To take a child from its mother seemed to be the lowest thing a human being could do. Yet it was as if we had drawn up in a lifeboat in a most turbulent sea. Every parent we met seemed to say: 'Here. Yes. Freely. Gladly. Take my child to a safer shore.'
— Eleanor Kraus

Hundreds of parents and children showed up to apply to have the children selected for the rescue. The children selected, 25 girls and 25 boys, were the ones considered most resilient to be separated from their families, whom they might not see again.
The Krauses traveled by train from Vienna. When the children said goodbye to their families at the railroad station they were told they could not wave goodbye, as it might be considered as the Nazi salute and could result in their arrest. In Berlin, the group received 50 visas from Geist. They met with the Gestapo to obtain the passports for the children. They then traveled to Hamburg, where they set sail for New York aboard the S.S. President Harding and arrived on June 3, 1939.

The children were first brought to B'rith Sholom's summer camp in Collegeville, Pennsylvania, which had a 25-bedroom house. They then went to live with relatives who lived in the United States or foster families.
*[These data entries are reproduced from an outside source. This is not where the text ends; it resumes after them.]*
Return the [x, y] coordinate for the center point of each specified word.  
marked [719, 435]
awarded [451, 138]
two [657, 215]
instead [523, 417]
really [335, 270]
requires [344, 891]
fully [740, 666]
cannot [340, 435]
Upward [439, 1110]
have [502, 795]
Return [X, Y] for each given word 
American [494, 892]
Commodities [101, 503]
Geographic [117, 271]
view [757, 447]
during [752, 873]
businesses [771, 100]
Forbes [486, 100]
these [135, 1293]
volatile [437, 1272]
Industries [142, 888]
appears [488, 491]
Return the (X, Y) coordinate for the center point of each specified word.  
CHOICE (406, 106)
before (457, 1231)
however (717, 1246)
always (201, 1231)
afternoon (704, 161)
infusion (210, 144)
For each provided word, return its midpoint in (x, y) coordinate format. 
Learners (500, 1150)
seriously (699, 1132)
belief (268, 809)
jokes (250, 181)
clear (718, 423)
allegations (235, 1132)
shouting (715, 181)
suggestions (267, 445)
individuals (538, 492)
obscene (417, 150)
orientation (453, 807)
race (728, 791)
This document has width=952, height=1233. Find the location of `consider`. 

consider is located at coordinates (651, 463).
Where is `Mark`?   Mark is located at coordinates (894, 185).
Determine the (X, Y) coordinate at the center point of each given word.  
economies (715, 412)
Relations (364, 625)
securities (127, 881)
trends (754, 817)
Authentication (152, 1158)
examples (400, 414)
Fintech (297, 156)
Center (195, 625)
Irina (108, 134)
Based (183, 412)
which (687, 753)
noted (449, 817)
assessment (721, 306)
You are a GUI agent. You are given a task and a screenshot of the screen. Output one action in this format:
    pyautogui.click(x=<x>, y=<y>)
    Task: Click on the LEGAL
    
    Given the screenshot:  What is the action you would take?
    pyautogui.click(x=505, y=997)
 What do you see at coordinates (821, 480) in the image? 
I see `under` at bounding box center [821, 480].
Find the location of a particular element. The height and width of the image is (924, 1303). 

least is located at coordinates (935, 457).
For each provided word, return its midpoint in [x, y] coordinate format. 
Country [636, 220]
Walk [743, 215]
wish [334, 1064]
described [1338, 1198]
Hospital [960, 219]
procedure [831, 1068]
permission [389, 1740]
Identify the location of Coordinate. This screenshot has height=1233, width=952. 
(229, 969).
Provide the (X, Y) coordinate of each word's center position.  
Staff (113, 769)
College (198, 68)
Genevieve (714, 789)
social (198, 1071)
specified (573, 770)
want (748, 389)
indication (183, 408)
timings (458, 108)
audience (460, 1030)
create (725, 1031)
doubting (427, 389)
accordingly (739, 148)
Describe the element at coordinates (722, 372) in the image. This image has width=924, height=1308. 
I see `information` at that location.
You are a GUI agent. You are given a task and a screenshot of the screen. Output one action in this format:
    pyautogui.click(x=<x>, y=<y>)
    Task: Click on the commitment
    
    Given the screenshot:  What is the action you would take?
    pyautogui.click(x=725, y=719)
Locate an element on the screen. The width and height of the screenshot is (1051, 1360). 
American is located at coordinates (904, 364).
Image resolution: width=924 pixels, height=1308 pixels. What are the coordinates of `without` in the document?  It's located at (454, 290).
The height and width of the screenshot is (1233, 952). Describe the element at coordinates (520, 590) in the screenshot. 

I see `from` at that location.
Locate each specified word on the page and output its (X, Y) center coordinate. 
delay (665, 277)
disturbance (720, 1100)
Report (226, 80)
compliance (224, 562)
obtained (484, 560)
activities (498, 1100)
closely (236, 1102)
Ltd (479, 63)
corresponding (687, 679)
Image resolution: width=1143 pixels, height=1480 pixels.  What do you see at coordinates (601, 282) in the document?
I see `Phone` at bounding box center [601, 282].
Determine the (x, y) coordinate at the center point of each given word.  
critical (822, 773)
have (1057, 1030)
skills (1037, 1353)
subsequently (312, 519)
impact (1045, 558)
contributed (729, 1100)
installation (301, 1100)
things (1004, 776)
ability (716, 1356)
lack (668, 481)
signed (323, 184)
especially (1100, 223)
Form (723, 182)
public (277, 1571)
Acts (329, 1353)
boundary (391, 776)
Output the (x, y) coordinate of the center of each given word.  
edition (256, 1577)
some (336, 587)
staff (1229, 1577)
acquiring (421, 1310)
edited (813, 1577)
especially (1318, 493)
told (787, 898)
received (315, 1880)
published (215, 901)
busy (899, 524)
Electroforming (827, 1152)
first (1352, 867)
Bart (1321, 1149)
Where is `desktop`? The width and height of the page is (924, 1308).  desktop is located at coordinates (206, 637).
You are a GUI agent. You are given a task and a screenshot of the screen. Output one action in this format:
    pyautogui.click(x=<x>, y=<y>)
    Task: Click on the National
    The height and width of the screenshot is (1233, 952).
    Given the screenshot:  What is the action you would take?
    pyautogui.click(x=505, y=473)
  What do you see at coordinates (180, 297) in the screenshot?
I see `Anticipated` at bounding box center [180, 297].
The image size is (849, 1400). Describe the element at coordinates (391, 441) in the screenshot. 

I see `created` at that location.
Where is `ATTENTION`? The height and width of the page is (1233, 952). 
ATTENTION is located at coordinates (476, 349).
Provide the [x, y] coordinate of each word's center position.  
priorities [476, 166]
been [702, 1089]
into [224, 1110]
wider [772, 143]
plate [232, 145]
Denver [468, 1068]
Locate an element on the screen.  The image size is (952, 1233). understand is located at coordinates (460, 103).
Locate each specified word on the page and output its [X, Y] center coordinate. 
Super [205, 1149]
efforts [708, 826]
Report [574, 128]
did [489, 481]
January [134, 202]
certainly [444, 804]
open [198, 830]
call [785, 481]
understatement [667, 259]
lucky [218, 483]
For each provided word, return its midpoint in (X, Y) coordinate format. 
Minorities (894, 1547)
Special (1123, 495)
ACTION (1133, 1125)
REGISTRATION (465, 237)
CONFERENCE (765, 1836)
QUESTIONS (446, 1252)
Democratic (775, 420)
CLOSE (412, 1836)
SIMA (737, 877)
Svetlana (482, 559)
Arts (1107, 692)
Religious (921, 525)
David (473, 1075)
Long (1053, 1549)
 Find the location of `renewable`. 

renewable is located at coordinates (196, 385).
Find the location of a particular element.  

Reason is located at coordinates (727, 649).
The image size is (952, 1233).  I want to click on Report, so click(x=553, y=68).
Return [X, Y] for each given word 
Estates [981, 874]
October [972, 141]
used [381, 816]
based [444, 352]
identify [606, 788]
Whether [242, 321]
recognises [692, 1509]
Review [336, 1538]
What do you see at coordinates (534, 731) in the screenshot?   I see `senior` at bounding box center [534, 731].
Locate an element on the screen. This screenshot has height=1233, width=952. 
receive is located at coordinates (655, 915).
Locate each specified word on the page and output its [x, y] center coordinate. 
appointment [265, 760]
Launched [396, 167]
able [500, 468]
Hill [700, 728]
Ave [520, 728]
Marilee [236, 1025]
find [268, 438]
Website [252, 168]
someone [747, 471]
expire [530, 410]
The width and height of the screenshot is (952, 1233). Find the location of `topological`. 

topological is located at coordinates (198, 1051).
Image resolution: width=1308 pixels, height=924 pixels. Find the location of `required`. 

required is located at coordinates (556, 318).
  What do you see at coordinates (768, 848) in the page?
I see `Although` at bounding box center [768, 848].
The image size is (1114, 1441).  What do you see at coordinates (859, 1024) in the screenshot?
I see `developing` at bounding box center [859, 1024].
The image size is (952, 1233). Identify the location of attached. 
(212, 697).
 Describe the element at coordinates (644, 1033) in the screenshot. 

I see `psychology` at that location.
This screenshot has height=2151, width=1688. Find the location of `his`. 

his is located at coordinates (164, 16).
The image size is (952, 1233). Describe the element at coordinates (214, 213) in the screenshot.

The Krauses wanted to make another mission, but after the war began they were unable to make another rescue. Related documents and photographs were donated to the United States Holocaust Memorial Museum.

==50 Children: The Rescue Mission of Mr and Mrs Kraus - the Movie==
Their story was made into the documentary 50 Children: The Rescue Mission of Mr. and Mrs. Kraus - the movie (2013) by Steven Pressman, the husband of their granddaughter Liz Perle. It premiered on Yom HaShoah, Holocaust Remembrance Day. According to Pressman, they were "the single largest group of [Jewish] children" that were brought to the United States during the Holocaust in one group.

== Kraus Family Foundation==
In honor of Gilbert and Eleanor Kraus, the Kraus Family Foundation and the Union for Reform Judaism (URJ) announced on April 30, 2019, on the eve of Yom Hashoah (Holocaust Remembrance Day), the formation of the Gilbert and Eleanor Kraus Initiative for Immigrant and Refugee Justice. The foundation’s cofounders, Peter (the grandson of Gilbert and Eleanor), and his wife, Jill Kraus, funded the program with a multi-year gift to the URJ of more than one million dollars to galvanize people to action around the immigration and refugee crisis in the United States.

“What Jill and I are trying to say with regard to this gift,” Peter Kraus stated in an interview, “is the power of everyday individuals. The more we everyday individuals commit to being part of the immigration process, the more successful our country will be in finding an answer to the trauma that is being visited upon refugees.”